DO THIS: Could you reproduce, word for word, the rows from the one containing "This screenshot has width=1568, height=665." through the one containing "Action: click(92, 202)", including both of those rows?

----

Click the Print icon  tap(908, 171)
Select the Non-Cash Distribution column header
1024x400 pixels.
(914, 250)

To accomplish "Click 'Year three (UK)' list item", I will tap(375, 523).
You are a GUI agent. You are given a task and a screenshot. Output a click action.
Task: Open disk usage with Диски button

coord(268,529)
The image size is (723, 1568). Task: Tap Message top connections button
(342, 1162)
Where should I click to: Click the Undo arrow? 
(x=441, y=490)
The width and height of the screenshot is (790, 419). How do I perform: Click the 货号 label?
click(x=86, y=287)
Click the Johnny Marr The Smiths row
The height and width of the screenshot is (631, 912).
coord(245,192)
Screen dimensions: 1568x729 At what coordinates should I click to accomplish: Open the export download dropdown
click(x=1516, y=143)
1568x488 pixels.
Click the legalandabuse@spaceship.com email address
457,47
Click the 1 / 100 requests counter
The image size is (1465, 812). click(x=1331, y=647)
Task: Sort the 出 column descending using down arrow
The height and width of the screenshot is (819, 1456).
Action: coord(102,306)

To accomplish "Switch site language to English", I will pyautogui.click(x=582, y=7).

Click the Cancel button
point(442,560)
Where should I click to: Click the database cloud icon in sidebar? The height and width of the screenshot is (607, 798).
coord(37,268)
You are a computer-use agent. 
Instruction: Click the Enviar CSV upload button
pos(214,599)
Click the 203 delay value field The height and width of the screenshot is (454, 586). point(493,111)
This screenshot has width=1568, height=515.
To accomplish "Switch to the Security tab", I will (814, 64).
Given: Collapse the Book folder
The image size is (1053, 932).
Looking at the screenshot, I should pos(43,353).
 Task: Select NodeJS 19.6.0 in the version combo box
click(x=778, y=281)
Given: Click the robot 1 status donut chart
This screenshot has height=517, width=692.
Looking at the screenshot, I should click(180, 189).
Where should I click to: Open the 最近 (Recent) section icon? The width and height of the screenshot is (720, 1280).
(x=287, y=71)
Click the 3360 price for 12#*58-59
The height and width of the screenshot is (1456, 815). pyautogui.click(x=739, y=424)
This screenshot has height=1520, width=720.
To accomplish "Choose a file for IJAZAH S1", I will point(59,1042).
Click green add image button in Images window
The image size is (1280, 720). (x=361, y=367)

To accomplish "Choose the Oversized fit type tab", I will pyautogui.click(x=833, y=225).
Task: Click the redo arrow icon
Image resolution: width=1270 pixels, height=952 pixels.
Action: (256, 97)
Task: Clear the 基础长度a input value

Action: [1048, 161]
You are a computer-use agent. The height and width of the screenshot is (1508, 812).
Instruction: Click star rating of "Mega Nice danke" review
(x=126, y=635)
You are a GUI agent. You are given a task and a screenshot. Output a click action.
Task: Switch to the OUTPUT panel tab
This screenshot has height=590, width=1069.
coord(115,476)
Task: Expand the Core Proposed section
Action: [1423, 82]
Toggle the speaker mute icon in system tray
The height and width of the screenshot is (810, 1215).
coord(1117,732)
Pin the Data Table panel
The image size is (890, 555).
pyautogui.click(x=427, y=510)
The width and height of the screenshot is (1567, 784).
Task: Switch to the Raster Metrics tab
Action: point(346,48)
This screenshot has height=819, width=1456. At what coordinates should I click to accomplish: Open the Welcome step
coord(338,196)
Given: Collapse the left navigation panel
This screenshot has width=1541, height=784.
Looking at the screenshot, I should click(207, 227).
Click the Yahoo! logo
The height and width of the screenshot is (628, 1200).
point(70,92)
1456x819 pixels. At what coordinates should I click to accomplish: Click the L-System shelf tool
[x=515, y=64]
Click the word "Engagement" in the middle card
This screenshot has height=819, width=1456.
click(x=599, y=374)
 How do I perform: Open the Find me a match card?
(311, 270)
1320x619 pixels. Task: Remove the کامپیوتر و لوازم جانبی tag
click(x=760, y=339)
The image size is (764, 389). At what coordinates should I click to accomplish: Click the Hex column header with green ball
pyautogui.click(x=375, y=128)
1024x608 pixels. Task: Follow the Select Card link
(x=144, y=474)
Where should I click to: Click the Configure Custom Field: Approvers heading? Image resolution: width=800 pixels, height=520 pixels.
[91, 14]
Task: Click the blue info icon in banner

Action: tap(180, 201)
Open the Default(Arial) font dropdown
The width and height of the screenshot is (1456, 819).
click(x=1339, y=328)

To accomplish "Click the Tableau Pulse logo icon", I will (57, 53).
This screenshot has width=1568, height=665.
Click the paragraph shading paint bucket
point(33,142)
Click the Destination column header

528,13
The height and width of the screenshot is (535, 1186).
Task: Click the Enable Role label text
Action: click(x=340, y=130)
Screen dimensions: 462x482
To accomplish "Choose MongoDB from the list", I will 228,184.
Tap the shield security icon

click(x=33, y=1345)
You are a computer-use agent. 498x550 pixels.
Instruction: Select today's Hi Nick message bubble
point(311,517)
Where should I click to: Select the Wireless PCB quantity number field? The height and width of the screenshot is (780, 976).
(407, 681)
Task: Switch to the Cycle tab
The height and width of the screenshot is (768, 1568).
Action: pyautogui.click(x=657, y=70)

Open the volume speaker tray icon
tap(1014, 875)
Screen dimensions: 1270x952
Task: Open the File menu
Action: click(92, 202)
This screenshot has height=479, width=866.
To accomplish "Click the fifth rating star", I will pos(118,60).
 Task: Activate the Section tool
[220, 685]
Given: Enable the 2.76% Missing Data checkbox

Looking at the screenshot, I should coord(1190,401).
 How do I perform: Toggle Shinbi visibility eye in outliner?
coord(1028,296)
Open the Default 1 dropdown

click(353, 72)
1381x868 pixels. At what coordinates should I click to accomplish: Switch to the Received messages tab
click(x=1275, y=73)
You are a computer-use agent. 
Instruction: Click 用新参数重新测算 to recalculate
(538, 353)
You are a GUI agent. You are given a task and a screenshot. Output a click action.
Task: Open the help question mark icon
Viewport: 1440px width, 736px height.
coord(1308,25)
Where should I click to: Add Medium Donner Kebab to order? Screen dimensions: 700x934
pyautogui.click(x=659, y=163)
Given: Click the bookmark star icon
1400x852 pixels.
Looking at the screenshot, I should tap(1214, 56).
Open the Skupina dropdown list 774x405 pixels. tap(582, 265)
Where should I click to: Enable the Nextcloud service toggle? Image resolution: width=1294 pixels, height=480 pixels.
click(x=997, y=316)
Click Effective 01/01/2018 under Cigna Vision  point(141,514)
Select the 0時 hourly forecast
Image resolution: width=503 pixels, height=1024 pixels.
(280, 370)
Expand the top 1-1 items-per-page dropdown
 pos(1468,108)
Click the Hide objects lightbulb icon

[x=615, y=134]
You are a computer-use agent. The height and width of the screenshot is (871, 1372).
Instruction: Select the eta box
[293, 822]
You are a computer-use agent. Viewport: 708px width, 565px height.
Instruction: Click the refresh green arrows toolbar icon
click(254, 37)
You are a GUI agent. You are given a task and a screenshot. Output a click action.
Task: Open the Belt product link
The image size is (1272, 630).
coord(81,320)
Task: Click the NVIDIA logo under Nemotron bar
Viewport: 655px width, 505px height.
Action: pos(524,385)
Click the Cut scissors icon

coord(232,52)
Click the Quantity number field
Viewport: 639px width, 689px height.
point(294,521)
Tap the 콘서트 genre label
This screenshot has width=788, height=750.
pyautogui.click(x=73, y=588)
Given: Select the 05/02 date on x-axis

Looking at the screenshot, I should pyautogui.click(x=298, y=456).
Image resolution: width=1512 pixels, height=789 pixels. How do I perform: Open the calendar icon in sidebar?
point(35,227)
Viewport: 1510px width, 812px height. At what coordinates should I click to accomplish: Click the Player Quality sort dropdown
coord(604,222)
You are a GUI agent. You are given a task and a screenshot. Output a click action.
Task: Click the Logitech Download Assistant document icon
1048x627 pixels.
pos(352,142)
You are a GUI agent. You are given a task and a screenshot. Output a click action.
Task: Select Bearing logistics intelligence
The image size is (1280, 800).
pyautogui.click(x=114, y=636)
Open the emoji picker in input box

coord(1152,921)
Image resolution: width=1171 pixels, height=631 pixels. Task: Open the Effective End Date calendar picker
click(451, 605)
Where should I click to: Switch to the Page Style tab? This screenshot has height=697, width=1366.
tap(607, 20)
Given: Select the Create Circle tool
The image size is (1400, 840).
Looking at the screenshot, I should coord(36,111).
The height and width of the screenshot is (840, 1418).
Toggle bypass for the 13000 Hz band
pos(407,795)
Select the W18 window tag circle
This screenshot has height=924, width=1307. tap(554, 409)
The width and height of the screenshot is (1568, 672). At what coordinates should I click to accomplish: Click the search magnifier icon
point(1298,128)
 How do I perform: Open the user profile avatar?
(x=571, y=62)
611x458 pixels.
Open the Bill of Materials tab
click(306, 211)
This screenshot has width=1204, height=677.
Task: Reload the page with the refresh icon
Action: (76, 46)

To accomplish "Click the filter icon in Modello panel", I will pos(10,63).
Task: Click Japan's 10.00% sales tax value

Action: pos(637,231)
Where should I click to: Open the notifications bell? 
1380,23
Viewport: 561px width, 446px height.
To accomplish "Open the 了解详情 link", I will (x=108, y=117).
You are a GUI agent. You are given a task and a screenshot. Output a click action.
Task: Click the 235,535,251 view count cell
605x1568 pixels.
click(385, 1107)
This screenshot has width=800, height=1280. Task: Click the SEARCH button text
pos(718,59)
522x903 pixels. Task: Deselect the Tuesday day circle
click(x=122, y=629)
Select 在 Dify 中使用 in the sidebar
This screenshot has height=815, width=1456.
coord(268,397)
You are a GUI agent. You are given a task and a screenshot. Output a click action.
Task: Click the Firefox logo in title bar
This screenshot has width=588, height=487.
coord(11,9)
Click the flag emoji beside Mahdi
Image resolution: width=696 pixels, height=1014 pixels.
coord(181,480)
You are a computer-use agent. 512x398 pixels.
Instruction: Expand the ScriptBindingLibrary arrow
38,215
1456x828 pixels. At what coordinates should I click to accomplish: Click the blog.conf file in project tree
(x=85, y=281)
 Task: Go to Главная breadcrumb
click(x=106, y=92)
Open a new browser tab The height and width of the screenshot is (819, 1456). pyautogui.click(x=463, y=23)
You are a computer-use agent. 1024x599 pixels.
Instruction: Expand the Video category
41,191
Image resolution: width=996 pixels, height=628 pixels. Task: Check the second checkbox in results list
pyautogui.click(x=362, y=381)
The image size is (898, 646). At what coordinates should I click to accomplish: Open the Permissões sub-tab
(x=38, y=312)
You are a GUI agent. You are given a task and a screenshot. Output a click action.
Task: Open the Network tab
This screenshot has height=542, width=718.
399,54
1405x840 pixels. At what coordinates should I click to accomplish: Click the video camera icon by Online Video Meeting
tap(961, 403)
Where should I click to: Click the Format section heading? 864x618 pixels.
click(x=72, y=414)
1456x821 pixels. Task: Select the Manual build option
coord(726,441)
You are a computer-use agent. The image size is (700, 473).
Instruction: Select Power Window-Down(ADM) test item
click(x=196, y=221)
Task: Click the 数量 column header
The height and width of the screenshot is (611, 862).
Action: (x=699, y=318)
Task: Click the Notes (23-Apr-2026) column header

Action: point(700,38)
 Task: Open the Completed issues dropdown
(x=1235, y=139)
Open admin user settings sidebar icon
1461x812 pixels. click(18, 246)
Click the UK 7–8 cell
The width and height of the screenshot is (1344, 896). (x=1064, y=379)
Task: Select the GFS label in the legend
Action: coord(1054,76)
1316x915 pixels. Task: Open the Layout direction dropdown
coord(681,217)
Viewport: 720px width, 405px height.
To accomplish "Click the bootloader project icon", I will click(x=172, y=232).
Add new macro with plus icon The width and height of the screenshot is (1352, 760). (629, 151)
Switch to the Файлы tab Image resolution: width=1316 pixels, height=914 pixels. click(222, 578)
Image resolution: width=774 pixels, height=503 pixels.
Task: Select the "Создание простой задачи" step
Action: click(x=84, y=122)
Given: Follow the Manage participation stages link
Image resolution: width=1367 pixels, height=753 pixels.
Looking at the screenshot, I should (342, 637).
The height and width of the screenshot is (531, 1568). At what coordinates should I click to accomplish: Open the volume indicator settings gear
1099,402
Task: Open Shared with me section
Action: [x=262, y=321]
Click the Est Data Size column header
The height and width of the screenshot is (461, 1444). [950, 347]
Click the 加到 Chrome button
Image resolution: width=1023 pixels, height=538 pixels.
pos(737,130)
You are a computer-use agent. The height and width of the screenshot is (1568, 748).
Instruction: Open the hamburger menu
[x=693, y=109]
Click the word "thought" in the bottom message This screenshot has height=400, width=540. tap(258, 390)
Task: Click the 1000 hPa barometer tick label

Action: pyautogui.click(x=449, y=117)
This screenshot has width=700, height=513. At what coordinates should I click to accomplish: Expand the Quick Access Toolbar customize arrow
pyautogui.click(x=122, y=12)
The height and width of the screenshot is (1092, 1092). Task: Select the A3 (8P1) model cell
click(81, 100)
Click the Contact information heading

----

EXERCISE RESPONSE:
This screenshot has width=1568, height=665.
Click the paragraph shading paint bucket
point(33,142)
Click the Destination column header

528,13
The height and width of the screenshot is (535, 1186).
Task: Click the Enable Role label text
Action: click(x=340, y=130)
Screen dimensions: 462x482
To accomplish "Choose MongoDB from the list", I will 228,184.
Tap the shield security icon

click(x=33, y=1345)
You are a computer-use agent. 498x550 pixels.
Instruction: Select today's Hi Nick message bubble
point(311,517)
Where should I click to: Select the Wireless PCB quantity number field? The height and width of the screenshot is (780, 976).
(407, 681)
Task: Switch to the Cycle tab
The height and width of the screenshot is (768, 1568).
Action: pyautogui.click(x=657, y=70)

Open the volume speaker tray icon
tap(1014, 875)
Screen dimensions: 1270x952
Task: Open the File menu
Action: click(92, 202)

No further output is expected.